[RFC PATCH 06/18] ARM: LPAE: Introduce the 3-level page table format definitions

Mon Oct 25 12:18:54 EDT 2010

On Mon, 2010-10-25 at 14:25 +0100, Arnd Bergmann wrote:
> On Monday 25 October 2010, Catalin Marinas wrote:
> > On Mon, 2010-10-25 at 12:15 +0100, Arnd Bergmann wrote:
> > > On Monday 25 October 2010, Catalin Marinas wrote:
> > >
> > > Since the PGD is so extremely small, would it be possible to fold it
> > > into the mm_context_t in order to save an allocation?
> > > Or does the PGD still require page alignment?
> >
> > There are alignment restrictions, though not to a page size. Given the
> > TTBR0 access range of the full 4GB (TTBCR.T0SZ = 0), the alignment
> > required is 64 (2^6). We get this for the slab allocator anyway when the
> > L1_CACHE_SHIFT is 6 but I could make this requirement explicit by
> > creating a kmem_cache with the required alignment.
> 
> I think you only need to set ARCH_MIN_TASKALIGN for that, which
> also defaults to L1_CACHE_SHIFT.

The mm_context_t is part of mm_struct, so I'm not sure how
ARCH_MIN_TASKALIGN would affect this (unless I misunderstood your
point).

> > > Do you also have patches to allow 40-bit virtual space? I suppose we
> > > will need that for KVM support in the future.
> >
> > I'm not sure how these would look like since the architecture is 32-bit
> > (and I'm not familiar with KVM). With the MMU disabled, you can't access
> > beyond the 4GB space anyway. KVM could use something like the pfn but in
> > the virtual space.
> >
> > Cortex-A15 comes with both LPAE and Virtualisation Extensions, so the
> > latter could be used for something like KVM. There is another stage of
> > page table translations, so the one set up by Linux actually generates
> > an intermediate physical address (IPA) which gets translated to the real
> > PA in the second stage. The IPA is 40-bit wide.
> 
> I was only talking about the Virtualization Extensions, my impression from
> the information that is publically available was that you'd only need
> to set some mode bits differently in order to make the virtual address
> space (I suppose that's what you call IPA) up to 40 bits instead of 32,
> and you'd be able to have the guest use a 40 bit physical address space
> from that.

You can look at the IPA as the virtual address translation set up by the
hypervisor (stage 2 translation).

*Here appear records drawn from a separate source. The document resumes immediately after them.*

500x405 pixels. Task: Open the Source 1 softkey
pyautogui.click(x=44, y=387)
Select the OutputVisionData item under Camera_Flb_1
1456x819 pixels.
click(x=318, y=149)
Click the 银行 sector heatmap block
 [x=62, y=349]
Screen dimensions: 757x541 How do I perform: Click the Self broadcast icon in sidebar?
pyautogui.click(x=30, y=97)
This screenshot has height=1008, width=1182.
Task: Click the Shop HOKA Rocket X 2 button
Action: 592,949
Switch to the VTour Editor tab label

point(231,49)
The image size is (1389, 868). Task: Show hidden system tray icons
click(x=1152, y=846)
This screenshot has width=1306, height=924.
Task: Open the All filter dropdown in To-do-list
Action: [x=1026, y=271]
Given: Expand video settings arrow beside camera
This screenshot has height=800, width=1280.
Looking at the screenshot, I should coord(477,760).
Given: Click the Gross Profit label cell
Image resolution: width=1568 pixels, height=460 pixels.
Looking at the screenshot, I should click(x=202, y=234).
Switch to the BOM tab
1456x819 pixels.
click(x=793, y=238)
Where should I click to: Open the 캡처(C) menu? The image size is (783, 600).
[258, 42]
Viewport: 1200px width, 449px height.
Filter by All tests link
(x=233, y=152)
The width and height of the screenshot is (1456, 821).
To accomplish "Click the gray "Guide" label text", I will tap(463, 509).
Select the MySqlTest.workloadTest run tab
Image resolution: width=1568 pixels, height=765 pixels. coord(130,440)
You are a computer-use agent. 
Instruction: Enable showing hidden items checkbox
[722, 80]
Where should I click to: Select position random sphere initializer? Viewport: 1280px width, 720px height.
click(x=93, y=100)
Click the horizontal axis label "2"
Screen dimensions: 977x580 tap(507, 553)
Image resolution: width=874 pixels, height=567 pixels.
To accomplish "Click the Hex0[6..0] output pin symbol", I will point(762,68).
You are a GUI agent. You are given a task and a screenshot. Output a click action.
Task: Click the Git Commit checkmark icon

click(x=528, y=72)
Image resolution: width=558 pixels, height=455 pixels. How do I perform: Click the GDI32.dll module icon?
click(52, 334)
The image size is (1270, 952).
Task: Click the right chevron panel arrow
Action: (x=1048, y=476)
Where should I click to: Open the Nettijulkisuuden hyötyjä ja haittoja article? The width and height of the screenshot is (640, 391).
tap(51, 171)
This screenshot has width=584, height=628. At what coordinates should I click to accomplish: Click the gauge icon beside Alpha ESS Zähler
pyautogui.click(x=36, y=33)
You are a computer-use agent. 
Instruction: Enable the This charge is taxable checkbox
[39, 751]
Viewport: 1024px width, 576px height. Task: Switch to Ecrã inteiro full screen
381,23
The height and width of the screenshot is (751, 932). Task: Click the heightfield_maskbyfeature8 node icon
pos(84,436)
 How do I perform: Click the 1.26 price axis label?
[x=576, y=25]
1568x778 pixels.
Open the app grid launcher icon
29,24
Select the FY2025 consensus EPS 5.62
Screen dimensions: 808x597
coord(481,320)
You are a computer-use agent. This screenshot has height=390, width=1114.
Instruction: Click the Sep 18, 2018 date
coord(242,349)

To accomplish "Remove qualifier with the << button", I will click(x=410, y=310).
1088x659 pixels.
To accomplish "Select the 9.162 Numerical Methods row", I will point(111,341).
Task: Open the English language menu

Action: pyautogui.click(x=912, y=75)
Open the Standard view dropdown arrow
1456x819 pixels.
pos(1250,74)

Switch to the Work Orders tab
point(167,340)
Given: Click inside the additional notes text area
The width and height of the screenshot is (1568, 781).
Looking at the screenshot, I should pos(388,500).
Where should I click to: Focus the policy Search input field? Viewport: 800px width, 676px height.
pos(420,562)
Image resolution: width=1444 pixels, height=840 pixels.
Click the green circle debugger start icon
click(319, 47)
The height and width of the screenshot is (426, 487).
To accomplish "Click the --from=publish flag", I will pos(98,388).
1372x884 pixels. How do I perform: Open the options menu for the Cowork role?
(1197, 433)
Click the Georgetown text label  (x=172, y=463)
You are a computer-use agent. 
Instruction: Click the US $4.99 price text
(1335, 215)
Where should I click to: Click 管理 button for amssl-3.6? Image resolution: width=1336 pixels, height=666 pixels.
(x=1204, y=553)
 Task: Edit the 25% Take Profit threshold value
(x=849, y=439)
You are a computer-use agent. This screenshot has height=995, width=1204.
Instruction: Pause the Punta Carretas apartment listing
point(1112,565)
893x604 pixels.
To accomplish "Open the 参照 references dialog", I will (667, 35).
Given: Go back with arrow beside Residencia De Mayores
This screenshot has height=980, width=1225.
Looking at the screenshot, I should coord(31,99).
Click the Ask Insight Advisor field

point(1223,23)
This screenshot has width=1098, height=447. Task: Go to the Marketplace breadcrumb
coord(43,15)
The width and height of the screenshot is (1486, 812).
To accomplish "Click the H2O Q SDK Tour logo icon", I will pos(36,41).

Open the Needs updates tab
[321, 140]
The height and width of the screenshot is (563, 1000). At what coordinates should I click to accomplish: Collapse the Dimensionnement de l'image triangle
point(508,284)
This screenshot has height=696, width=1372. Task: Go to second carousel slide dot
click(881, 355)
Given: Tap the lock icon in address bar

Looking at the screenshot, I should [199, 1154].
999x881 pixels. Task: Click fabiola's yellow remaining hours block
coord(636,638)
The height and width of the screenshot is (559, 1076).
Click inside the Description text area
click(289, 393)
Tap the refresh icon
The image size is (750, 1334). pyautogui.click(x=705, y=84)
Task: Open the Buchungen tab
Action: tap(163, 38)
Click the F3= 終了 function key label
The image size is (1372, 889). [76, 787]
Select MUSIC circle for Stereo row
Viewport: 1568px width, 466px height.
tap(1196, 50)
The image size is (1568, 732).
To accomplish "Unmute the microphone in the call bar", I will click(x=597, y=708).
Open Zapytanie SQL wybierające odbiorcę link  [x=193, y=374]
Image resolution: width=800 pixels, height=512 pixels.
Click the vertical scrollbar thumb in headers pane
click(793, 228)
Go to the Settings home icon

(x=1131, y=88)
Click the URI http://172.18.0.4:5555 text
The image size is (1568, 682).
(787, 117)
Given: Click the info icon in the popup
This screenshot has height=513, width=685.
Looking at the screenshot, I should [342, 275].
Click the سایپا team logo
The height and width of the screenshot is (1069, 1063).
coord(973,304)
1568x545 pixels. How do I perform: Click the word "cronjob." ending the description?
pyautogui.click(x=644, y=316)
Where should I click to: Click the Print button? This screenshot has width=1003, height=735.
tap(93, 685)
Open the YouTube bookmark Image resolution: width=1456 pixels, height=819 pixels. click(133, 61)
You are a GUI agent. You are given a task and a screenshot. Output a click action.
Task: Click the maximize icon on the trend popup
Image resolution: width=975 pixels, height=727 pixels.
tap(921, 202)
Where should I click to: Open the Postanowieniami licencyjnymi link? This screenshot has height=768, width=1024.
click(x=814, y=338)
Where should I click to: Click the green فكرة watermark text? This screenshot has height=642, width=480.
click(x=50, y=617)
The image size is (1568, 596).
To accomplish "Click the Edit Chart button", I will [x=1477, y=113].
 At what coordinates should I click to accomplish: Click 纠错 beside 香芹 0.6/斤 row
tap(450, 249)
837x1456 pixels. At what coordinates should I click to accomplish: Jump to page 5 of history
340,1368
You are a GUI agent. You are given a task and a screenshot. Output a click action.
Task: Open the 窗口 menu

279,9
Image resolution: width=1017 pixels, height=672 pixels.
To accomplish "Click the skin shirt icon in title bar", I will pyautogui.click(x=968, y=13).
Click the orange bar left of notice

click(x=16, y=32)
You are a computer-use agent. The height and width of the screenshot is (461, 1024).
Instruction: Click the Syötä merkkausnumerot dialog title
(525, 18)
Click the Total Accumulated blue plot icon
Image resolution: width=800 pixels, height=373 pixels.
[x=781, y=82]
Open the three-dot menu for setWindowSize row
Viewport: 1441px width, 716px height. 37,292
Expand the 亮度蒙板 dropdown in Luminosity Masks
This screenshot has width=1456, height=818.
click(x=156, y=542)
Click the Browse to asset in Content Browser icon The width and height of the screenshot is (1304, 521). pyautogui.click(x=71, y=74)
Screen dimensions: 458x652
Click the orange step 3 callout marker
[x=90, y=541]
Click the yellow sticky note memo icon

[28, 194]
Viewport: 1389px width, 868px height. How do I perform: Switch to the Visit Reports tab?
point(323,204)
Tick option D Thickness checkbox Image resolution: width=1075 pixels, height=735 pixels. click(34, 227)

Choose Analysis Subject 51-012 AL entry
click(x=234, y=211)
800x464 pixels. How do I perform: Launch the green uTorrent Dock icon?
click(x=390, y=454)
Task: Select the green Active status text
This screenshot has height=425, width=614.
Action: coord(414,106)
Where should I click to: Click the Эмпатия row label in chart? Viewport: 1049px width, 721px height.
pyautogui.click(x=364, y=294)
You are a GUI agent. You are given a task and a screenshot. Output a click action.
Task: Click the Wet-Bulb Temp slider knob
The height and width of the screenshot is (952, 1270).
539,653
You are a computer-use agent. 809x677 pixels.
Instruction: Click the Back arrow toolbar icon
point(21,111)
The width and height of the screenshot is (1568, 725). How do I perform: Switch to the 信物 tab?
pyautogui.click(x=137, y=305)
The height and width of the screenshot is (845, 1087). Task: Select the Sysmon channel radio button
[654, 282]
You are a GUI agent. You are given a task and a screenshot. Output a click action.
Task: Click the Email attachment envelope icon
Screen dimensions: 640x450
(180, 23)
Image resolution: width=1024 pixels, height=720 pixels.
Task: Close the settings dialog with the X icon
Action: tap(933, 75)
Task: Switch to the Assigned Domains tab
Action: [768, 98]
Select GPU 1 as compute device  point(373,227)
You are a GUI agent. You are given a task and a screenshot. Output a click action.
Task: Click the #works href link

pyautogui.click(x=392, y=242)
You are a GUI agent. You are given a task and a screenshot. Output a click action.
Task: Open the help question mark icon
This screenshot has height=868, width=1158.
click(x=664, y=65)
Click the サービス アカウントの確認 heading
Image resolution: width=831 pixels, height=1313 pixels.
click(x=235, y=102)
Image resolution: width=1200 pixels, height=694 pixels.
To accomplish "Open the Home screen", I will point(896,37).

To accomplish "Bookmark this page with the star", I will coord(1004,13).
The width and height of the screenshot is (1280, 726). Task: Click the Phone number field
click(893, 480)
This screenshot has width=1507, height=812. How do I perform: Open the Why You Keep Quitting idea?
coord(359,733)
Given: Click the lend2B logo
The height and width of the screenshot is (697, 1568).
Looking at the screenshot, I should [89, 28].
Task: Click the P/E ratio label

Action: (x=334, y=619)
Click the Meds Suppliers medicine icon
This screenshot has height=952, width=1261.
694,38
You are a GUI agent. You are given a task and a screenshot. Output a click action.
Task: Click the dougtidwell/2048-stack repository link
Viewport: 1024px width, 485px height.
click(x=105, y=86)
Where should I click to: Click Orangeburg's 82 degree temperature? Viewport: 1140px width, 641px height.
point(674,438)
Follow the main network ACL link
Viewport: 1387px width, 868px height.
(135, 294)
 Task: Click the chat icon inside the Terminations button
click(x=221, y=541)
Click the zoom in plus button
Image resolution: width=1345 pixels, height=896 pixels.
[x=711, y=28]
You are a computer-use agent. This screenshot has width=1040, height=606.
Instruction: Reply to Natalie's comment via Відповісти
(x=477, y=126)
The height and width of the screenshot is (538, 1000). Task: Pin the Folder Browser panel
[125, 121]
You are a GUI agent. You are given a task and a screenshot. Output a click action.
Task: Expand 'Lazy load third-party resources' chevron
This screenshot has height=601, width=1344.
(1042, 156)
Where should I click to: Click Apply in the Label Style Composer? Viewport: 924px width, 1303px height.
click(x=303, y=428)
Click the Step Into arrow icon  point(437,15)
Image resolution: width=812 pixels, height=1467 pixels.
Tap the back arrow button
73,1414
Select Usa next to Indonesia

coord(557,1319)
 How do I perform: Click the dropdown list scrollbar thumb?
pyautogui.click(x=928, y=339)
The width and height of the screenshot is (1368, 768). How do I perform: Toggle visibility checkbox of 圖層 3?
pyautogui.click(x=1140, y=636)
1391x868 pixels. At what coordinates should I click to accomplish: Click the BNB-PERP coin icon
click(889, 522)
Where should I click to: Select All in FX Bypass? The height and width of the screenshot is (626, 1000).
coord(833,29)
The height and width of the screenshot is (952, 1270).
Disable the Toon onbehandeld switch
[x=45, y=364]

The guest OS only sets up stage 1
translations but can use 40-bit physical addresses (via stage 1) with or
without the hypervisor. The input to the stage 1 translations is always
32-bit.

> Are there any significant differences to Linux between setting up page
> tables for a 32 bit VA space or a 40 bit IPA space, other than the
> size of the PGD?

I think I get what you were asking :).

>From KVM you could indeed set up stage 2 translations that a guest OS
can use (you need some code running in hypervisor mode to turn this on).
The format is pretty close to the stage 1 tables, so the Linux macros
could be reused. The PGD size would be different (depending on whether
you want to emulate 40-bit physical address space or a 32-bit one).
There are also a few bits (memory attributes) that may differ but you
could handle them in KVM.

If KVM would reuse the existing pgd/pmd/pte Linux macros, it would
indeed be restricted to 32-bit IPA (sizeof(long)). You may need to
define different macros to use either a pfn or long long as address
input.

But if KVM uses qemu for platform emulation, this may only support
32-bit physical address space so the guest OS could only generate 32-bit
IPA.

Catalin